Exercises to complete
- 1) Do statements (a), (b) and (c) agree with the forum thread below? Answer yes or no for each, quoting the words of the thread that decide it. (a) Devil Kings says Okami is a wolf rather than a nine-tailed fox. (b) Devil Kings says Okami's powers rely on a sword. (c) Devil Kings says Okami can recreate anything that was once destroyed.
- 2) Can you reproduce the forum thread below word for word, from "## Devil Kings" to "once was destroyed."?

Text provided
* Begin *

# Kyuubi (Naruto) vs Nine-Tails (Okami)



## DestinyDestroyer (Sep 19, 2011)

Inspired on this:



and this: 

How does this goes?


----------



## LazyWaka (Sep 20, 2011)

Feats for the Nine tails from Okami?


----------



## Devil Kings (Sep 20, 2011)

HachibiWaka said:


> Feats for the Nine tails from Okami?



Okami is not a Nine Tail fox, but a Wolf.

Okami's true name is Amateratsu, and she is the mother of all the divine being in her verse.

Her powers rely in her nine celestial art brush. Okami with her brush has the power to make the sun rise, and set. Can recreate anything that once was destroyed.

She literally makes the Nine Tails, and all the other Bijuu's her bitches for life.


----------



## zenieth (Sep 20, 2011)

okami ninetails eats narutoverse.


----------



## Six02 (Sep 20, 2011)

Devil Kings said:


> Okami is not a Nine Tail fox, but a Wolf.
> 
> Okami's true name is Amateratsu, and she is the mother of all the divine being in her verse.
> 
> ...

* End *

Material provided
* Begin *

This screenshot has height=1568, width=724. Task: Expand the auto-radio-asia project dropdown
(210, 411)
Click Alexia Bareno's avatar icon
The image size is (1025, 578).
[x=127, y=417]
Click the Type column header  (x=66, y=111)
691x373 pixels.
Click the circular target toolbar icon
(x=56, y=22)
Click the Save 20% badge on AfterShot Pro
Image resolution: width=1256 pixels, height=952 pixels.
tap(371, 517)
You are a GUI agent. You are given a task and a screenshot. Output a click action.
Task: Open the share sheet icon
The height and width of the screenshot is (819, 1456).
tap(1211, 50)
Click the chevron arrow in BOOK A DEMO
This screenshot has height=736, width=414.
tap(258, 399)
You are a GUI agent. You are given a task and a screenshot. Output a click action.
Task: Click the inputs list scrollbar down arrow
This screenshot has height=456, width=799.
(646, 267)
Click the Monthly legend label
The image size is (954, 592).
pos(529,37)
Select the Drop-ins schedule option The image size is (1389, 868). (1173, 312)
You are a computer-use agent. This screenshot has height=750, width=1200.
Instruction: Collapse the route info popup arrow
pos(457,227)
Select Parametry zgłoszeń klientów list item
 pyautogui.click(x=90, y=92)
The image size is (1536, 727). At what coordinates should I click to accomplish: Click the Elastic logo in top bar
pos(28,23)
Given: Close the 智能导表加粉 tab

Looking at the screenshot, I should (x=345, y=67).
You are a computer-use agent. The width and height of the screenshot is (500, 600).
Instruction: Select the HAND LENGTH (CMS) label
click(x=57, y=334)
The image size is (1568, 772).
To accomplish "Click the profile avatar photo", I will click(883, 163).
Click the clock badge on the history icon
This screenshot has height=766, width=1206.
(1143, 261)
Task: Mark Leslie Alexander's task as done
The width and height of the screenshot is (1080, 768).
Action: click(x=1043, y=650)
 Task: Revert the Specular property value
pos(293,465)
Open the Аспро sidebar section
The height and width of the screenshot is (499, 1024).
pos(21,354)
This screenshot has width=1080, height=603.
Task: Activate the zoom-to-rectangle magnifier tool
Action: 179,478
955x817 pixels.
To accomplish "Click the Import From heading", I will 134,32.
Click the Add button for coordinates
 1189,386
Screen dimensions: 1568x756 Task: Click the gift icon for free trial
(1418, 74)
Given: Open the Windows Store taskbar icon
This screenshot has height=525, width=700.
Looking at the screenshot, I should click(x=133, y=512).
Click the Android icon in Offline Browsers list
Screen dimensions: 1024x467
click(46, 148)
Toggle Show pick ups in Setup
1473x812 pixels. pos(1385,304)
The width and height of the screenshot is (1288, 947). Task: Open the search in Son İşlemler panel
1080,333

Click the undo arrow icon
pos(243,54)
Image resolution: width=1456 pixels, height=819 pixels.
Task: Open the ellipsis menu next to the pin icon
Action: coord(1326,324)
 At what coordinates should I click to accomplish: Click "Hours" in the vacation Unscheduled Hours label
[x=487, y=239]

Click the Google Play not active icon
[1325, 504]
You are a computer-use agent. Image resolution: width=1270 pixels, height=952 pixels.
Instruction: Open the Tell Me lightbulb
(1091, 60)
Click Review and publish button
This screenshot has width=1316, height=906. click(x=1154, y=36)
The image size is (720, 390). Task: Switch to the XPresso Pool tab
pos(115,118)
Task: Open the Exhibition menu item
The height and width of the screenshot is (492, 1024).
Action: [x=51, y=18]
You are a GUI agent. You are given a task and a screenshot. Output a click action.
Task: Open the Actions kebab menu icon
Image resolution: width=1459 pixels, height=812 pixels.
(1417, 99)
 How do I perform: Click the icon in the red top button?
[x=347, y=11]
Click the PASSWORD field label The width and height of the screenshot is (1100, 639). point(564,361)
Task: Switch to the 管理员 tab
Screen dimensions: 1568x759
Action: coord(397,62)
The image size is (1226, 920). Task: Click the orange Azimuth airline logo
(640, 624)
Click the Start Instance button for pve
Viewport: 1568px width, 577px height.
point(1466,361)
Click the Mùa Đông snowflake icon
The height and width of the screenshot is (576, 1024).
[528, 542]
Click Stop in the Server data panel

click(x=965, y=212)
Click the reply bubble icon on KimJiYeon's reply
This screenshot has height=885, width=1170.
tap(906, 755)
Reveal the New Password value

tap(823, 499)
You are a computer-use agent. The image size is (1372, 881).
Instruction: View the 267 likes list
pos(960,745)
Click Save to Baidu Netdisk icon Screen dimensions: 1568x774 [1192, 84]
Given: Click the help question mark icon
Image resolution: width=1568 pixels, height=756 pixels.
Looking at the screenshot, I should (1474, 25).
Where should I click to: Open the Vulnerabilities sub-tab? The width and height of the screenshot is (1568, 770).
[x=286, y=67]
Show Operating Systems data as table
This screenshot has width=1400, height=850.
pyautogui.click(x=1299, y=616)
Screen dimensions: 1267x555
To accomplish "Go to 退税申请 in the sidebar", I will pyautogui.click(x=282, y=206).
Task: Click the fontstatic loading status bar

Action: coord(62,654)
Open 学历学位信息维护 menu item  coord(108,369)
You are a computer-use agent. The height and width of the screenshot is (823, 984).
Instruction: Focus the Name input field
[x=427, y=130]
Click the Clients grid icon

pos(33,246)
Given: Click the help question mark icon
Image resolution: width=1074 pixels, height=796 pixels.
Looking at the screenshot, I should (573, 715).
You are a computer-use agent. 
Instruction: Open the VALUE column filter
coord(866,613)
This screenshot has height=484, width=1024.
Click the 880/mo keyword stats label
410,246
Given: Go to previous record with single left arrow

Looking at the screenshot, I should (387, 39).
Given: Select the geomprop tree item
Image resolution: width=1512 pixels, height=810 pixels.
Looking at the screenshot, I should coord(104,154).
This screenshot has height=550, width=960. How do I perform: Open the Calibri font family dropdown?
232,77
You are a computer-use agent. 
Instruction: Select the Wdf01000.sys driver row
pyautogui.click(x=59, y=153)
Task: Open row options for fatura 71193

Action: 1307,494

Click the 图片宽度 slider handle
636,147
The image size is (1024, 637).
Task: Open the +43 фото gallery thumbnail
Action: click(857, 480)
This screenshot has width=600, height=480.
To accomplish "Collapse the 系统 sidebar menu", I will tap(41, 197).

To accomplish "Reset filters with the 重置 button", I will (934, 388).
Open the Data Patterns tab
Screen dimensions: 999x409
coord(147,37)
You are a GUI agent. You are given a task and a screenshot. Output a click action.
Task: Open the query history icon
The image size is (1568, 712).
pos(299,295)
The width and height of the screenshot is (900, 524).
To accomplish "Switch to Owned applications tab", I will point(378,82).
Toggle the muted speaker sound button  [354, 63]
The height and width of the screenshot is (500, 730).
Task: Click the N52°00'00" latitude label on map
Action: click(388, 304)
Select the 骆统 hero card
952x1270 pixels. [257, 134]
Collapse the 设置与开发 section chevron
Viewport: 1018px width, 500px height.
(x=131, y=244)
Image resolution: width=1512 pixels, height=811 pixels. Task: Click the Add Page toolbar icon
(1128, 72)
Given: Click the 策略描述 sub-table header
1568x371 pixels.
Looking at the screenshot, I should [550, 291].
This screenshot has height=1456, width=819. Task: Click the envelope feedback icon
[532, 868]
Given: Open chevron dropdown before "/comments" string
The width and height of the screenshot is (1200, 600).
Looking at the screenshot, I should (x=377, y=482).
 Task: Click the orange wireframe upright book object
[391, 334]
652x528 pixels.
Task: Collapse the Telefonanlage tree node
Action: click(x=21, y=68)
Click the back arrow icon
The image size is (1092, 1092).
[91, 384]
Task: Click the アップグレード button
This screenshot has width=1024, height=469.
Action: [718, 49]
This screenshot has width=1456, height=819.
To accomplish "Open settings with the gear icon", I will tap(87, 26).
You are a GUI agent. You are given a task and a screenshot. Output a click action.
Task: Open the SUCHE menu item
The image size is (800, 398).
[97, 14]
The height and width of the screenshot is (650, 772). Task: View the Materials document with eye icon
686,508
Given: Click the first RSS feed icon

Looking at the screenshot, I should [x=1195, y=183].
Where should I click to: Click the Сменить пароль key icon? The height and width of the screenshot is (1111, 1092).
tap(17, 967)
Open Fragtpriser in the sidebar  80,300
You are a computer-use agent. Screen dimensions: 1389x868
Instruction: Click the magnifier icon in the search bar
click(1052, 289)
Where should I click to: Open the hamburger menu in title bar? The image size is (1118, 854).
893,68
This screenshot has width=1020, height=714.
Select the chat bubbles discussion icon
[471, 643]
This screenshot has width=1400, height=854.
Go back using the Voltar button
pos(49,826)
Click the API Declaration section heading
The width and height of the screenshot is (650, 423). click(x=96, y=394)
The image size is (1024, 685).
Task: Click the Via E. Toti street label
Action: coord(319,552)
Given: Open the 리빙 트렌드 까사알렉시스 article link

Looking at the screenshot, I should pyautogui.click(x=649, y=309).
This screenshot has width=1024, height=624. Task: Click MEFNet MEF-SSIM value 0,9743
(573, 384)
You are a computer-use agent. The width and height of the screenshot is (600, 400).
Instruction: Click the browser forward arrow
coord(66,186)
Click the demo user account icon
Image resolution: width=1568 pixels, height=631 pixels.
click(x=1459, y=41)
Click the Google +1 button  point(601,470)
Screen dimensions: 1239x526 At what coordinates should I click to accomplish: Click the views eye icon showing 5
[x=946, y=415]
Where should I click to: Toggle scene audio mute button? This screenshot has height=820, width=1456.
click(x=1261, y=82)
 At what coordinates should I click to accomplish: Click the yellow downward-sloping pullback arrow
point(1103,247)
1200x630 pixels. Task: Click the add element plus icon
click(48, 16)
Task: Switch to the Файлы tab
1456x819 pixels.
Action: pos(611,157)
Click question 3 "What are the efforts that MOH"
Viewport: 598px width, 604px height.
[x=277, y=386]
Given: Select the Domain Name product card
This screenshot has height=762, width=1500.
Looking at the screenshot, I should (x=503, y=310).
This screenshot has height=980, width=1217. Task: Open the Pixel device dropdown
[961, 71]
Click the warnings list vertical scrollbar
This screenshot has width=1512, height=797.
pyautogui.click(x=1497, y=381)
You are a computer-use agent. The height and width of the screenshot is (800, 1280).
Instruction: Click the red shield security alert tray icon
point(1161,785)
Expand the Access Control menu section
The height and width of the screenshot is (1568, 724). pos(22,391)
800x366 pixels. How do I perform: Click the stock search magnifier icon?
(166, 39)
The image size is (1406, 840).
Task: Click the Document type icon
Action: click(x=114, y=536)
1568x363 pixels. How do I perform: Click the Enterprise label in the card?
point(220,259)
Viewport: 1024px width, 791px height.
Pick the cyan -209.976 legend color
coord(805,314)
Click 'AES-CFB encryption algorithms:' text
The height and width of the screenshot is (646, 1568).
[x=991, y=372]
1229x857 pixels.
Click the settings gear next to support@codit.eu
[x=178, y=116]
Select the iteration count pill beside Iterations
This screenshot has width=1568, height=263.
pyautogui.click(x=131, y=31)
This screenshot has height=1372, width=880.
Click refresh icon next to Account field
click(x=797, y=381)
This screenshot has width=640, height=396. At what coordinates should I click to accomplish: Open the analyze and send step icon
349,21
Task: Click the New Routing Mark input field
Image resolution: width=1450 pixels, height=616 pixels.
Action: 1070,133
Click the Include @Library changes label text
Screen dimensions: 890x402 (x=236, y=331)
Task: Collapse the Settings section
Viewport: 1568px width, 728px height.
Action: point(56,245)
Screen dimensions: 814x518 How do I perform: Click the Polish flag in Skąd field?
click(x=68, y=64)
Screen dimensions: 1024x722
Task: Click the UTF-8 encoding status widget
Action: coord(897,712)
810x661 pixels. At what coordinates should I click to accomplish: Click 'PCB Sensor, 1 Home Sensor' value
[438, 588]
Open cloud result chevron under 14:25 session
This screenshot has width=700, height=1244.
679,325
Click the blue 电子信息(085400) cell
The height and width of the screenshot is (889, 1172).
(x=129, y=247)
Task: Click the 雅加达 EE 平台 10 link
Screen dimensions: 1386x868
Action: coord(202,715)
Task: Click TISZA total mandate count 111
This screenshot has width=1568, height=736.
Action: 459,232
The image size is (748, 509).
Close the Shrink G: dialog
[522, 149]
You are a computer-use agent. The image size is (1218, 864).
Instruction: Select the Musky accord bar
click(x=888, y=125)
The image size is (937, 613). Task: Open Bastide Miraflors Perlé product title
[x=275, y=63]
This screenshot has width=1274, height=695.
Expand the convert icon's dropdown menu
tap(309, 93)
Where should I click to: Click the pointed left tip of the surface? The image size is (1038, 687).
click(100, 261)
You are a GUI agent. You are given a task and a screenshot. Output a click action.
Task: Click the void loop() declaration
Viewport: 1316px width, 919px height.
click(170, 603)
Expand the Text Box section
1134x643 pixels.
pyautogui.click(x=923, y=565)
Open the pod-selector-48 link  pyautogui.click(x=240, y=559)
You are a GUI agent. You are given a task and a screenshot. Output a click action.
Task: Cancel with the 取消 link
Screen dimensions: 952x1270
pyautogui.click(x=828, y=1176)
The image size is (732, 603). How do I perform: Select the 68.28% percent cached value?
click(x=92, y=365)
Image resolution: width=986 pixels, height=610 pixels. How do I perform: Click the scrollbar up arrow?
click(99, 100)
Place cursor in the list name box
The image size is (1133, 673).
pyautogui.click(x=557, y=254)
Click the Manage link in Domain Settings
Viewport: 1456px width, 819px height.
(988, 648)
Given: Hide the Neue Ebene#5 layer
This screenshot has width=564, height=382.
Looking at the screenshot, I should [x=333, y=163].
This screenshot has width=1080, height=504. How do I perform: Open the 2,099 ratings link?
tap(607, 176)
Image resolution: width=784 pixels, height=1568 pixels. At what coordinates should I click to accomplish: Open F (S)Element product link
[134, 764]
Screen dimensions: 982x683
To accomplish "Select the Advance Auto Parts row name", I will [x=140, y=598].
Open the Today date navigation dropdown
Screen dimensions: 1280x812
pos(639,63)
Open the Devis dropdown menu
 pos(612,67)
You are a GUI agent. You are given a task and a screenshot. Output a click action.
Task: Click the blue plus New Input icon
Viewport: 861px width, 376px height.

* End *

Final results
- 1)
(a) Yes: "Okami is not a Nine Tail fox, but a Wolf."
(b) No: "Her powers rely in her nine celestial art brush."
(c) Yes: "Can recreate anything that once was destroyed."

- 2)
## Devil Kings (Sep 20, 2011)

HachibiWaka said:


> Feats for the Nine tails from Okami?



Okami is not a Nine Tail fox, but a Wolf.

Okami's true name is Amateratsu, and she is the mother of all the divine being in her verse.

Her powers rely in her nine celestial art brush. Okami with her brush has the power to make the sun rise, and set. Can recreate anything that once was destroyed.